Bring me your yearning secret monsters.
I rather like the idea of this novel, with its hidden race. There are the requisite talismans, a battle between good and evil, but it's all damped down and un-hyped within a world already familiar to the reader. Writers who can successfully re-invent the reader's world around them to include the fantastic offer a rare and wonderful reading experience. There's nothing better than reading a book that makes you look anew at the world and wonder. One concern does arise, however. There no sequel listed anywhere, and this book is clearly set up for one. It's been a couple of years now, so you'd expect at least a listing. So before making a long-term commitment as you read this novel, realize that the long term may consist of only this novel.

The marketing of this book for the US is pretty fascinating. You get a comparison to well known British writer Phillip Pullman, but not the more obvious JK Rowling take. Presumably "the next JK Rowling" is a bit overused these days. And the blurb they include is from the wonderful author Jon Courtenay Grimwood, a guy who has been around for many years in the UK, and whose 'Stamping Butterflies' is an outstanding novel from last year -- available only in the UK. Bantam / Spectra is going to release 'Pashazade', the first novel in Grimwood's excellent 'Arabesque' trilogy later this year -- after Cash's novel. Perhaps they are going to take a page from Grimwood's 'Stamping Butterflies' and retroactively release Grimwood in the past. When Cash shows up on our shelves, we already know all about Grimwood. Good plan!


01-12-05: Adrian McKinty's 'Hidden River', Peter Robinson's 'Strange Affair' and Stewart O'Nan Teams With Stephen King in 'Faithful'

The D'Auray Report

by Terry D'Auray

A new protagonist but the same black humor.
Adrian McKinty's debut novel, 'Dead I Well May Be', rocked the hardboiled crime world with the introduction of Michael Forsythe, a savvy but ill-fated thug transported from Ireland to the US to survive with his fists and his wits midst gang lords and drug dealers. 'Dead I Well May Be' combined dark, edgy violence with page-turning pacing and lightened it all with uniquely Irish black humor. A writer reminiscent of Michael Connolly or Dennis Lehane, McKinty hit my auto-buy list with his first try.

'Hidden River'(Scribner & Sons, January 2005, $24), McKinty's second novel promises both more of the same – fast-paced action and black humor written in language that wraps death and darkness in lyrical Irish phrasing – and something completely different.

Alexander Lawson, a new protagonist, is a disgraced Irish cop with a nasty heroin habit. When asked by the wealthy parents of his ex-girlfriend to investigate her murder in the States, Lawson sees a chance to reform and restart his unfortunate life. But this is a McKinty novel, so of course things won't work out so nicely. In fact, we can count on things getting a whole lot worse before they get better – or what, by novel's end, looks like better only because what's come before has been so thoroughly awful. Should that fail to intrigue, sample the opening paragraphs?

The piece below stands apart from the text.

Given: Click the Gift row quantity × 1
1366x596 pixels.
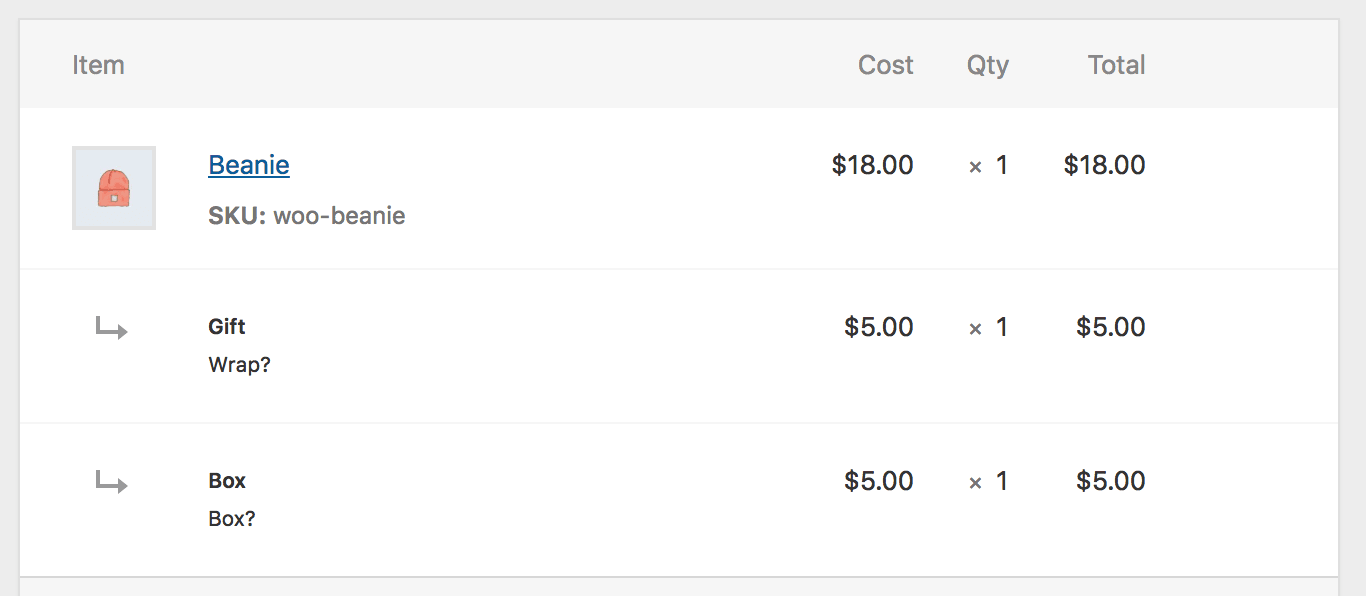Looking at the screenshot, I should click(x=988, y=327).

"Seven time zones west of Belfast the murdered girl was alive yet and well. She was confident, popular, young and clever – this last virtue was going to be the death of her.

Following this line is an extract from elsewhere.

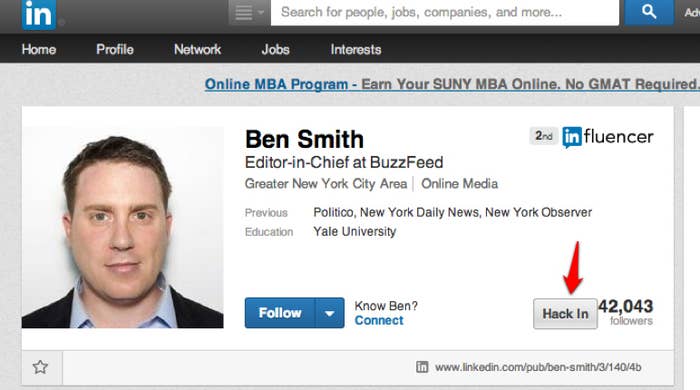The width and height of the screenshot is (700, 390).
Task: Expand the Follow button dropdown arrow
Action: [330, 313]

"That and a slug from a .22."

Enough said.

Intricate, suspenseful and powerful.
Canadian author Peter Robinson's Inspector Alan Banks novels are often compared to those of P.D. James or Ruth Rendell, and they're pretty much uniformly admired by readers (me included) and other writers (like the aforementioned Connolly, Lehane, and their fellow dark crime fiction scribe, Ian Rankin) in the UK, the US and in Canada.

'Strange Affair' (Pan Macmillan Ltd, 2005, 17.99) is #15 in this long-running, ever-fresh series. Robinson sends Banks out of his Yorkshire turf and into London on a quest for his missing brother. Meanwhile, DI Annie Cabbot investigates the murder of an unidentified young woman who died with a slip of paper with Banks' name and phone number in her pocket. With Robinson doing the honors, the intersection of the two cases will be intricate, suspenseful, and emotionally powerful. His writing is dense, literary and detailed; his plots and especially his characters are rich and deep.

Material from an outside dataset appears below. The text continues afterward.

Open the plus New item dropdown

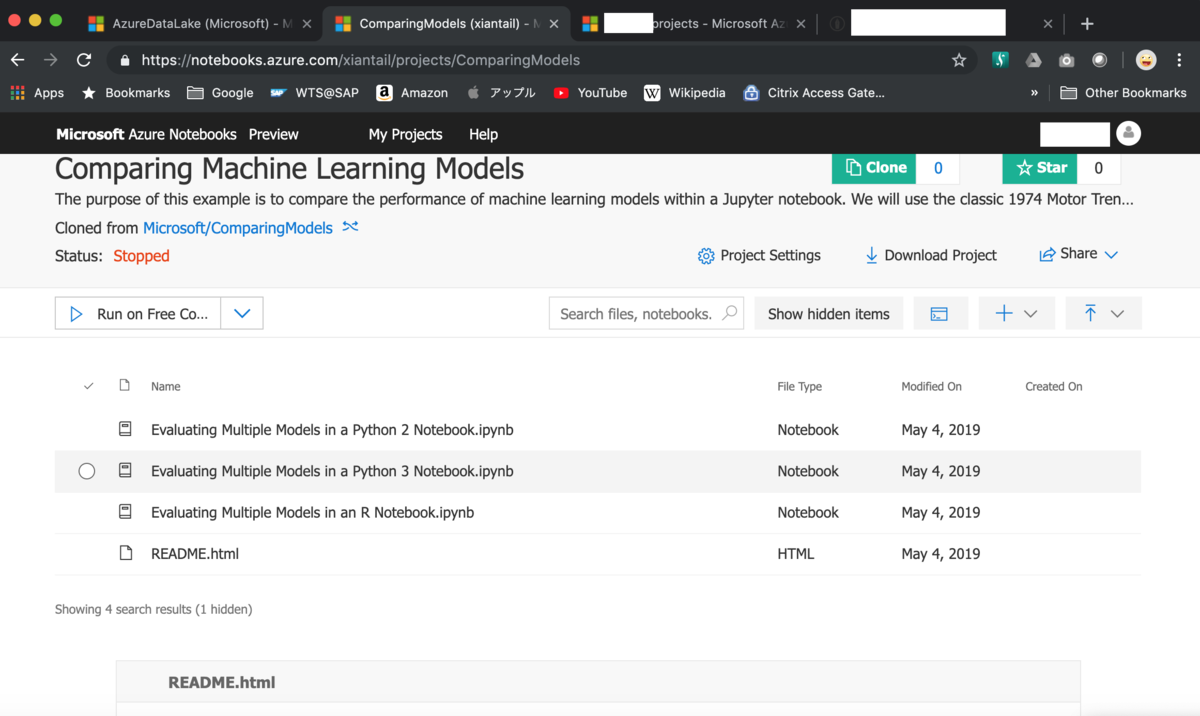pyautogui.click(x=1016, y=314)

As added testament to Robinson's justly-deserved international popularity, Stephen King blurbs on the back cover "Banks novels are the best series now on the market. Try one and tell me I'm wrong". Well, this is one thing Mr. King gets absolutely right.

Happy horror writers.
This leads, naturally, but by design, to yet another thing Mr. King gets right. He's a long-time, long-suffering Boston Red Sox fan. King teamed up with fellow novelist and Sox fan Stewart O'Nan ('The Night Country') at the start of the baseball season to chronicle the Sox's 2004 baseball team in the recently released 'Faithful' (Scribner & Sons, $26.00). In essays and emails, yo-yoing from despair to delight, euphoria to dread, King and O'Nan trade quips, commentary and insight on baseball Boston style, baseball Billy Beane style, baseball writers, and all manner of ancillary diversions from daytime TV to rock music. Both O'Nan and King engage in some delightful Yankee skewering "…for our publicity mission to Yankee stadium (where the only sellouts are the players)", string-up Boston sports writers "in Boston the sportswriters eat the local heroes in print and then shit out the bones on cable TV" and engage in thoroughly enjoyable, mostly hilarious rants and raves about the team's tumultuous season. "You build an expensive multimillion-dollar racing machine and give it to a clodhopping middle manager with a cheek full o' chaw. This is dopey-ball, not moneyball."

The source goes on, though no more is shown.